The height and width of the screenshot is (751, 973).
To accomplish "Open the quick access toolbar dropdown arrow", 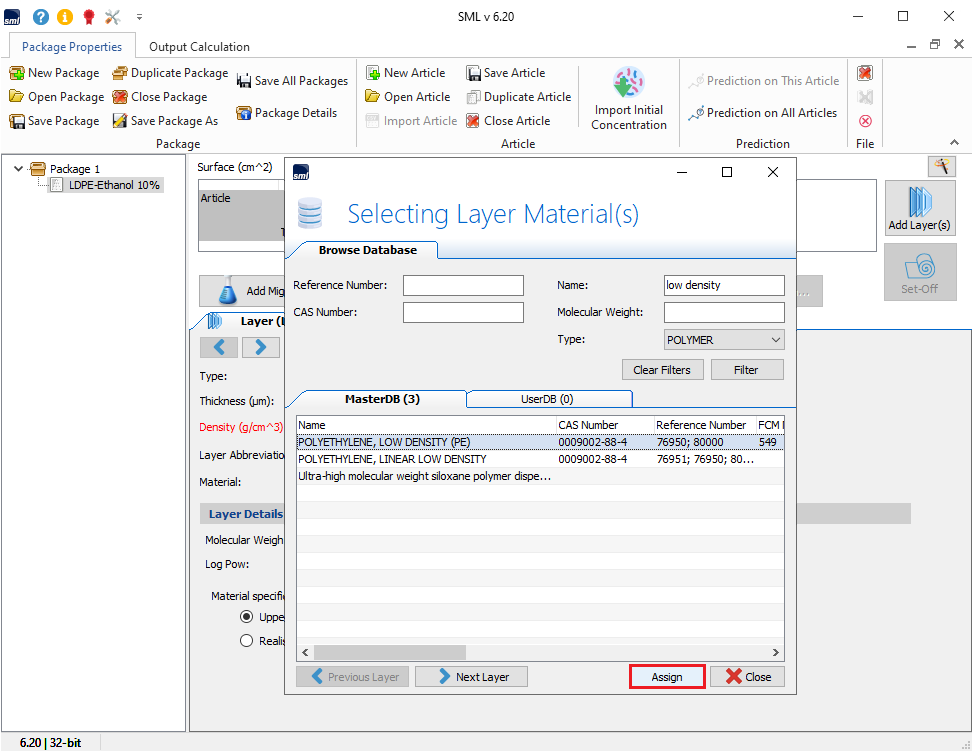I will 140,17.
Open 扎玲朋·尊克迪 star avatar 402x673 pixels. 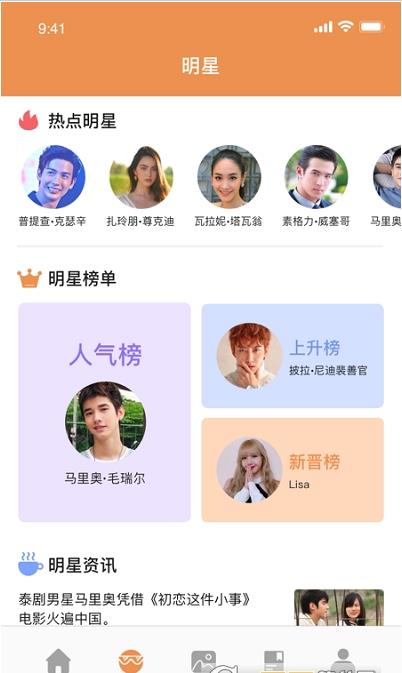click(x=141, y=177)
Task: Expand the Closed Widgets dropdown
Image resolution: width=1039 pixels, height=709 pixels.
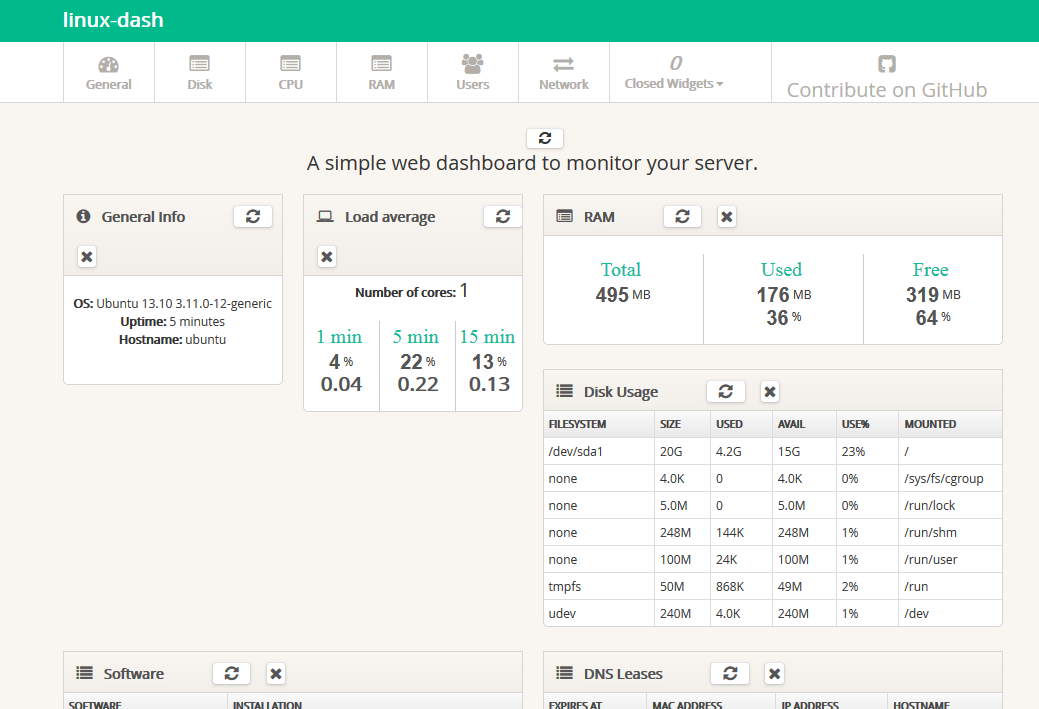Action: [x=674, y=73]
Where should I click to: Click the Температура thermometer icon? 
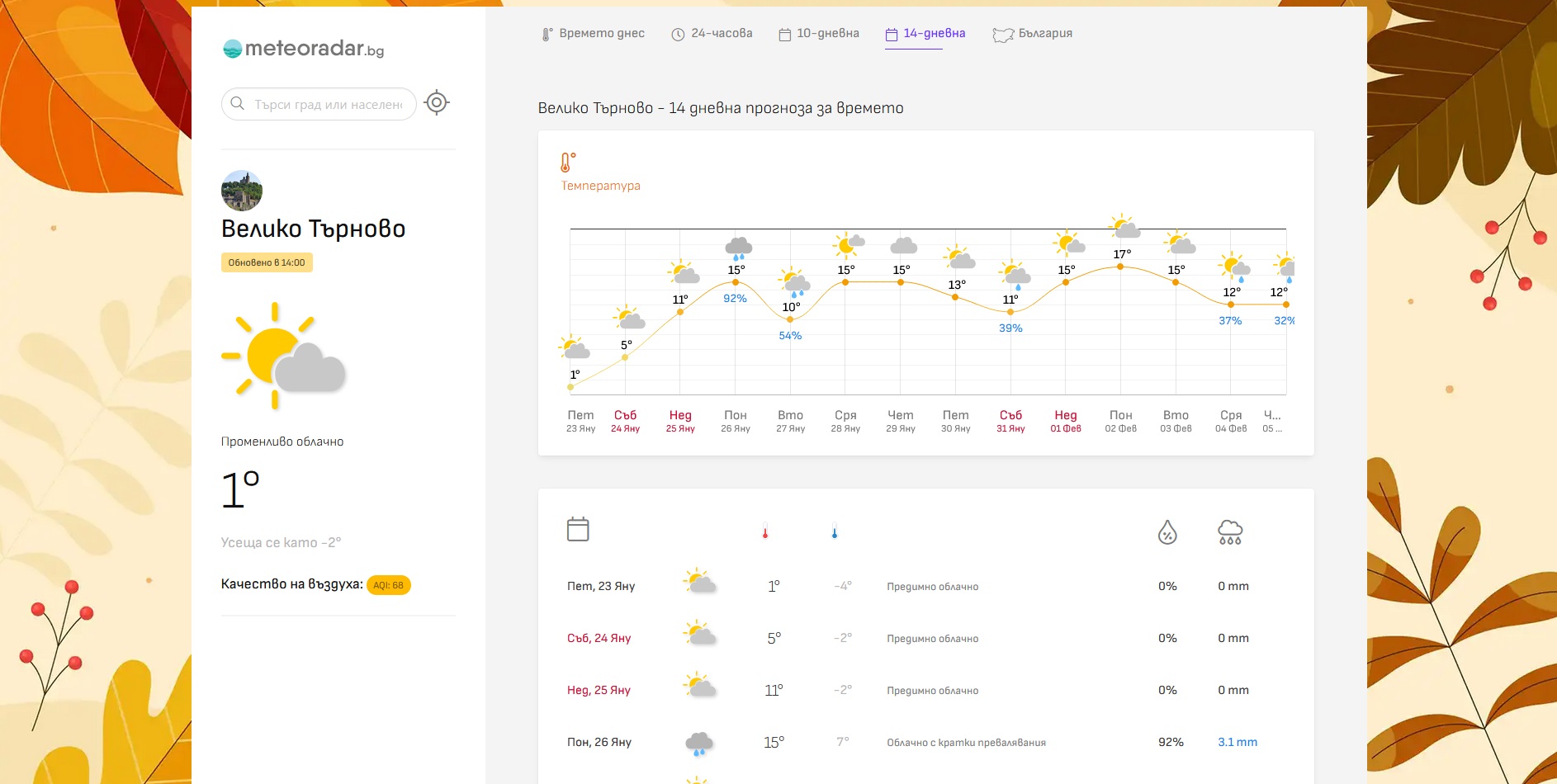tap(568, 162)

== == ==

> _Task details_
Exactly the lines running from the one with "Where should I" through the end of the listing above must be output, both ends included. No pictures belong in the output.

> _Output for this exercise_
Where should I click to: Click the Температура thermometer icon? 
tap(568, 162)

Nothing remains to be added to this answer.